From the perspective of questioning the Bible in order to question ourselves as an act of faithfulness, I find that blindness quite alarming. We are justifying genocide in the name of God, echoing the logic of dehumanizing victims which we see repeated over and over again in the history of genocides, and everyone just nods their heads and whispers "amen."
We think we are defending God in justifying this, but is that really what God desires? Is that really what faithfulness looks like? Blindly following, even when we know it is a moral atrocity we are advocating? Shutting down our moral brain and conscience?
No, I question because I believe. The most deadly sin is the sin we cannot see because we wrap it up in religious language, like a wolf in sheep's clothing.
The key purpose of the Bible is to model for us how we should live. To read the Bible as a Christian is to read it normatively, so that it shapes our lives. Because of that, we must question when we read, because when we do we are questioning ourselves and how we can apply the teaching of scripture in a way that is good, in a way that points us to life and love.

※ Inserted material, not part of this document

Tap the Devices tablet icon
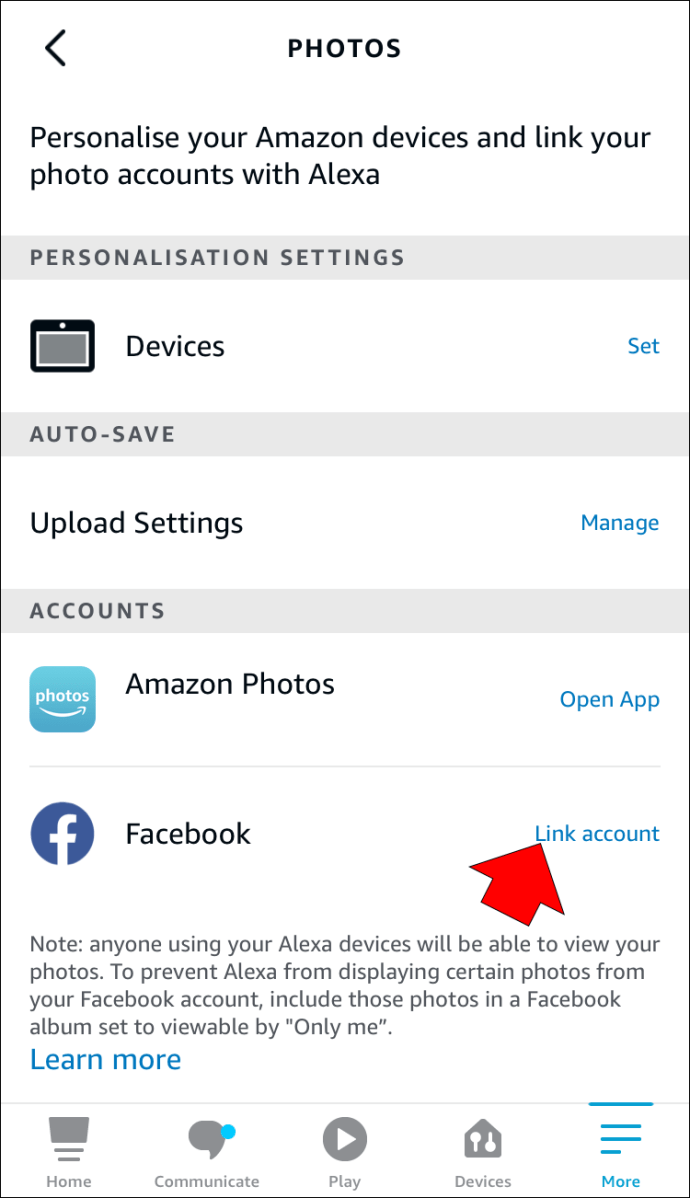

Now, working through the troubling parts of the multivocal witness of scripture is a complex task. There are things we can struggle with in both the Old and New Testaments. Doing this is obviously too big a topic to cover in a single blog post. However the basic stance of questioning the Bible as a Christian obligation is the starting point for this. Questioning is absolutely imperative if we wish to read the Bible morally, if we wish to have the Bible shape how we see God and how we live. That's where we need to begin. Questioning is inseparable from faithfulness.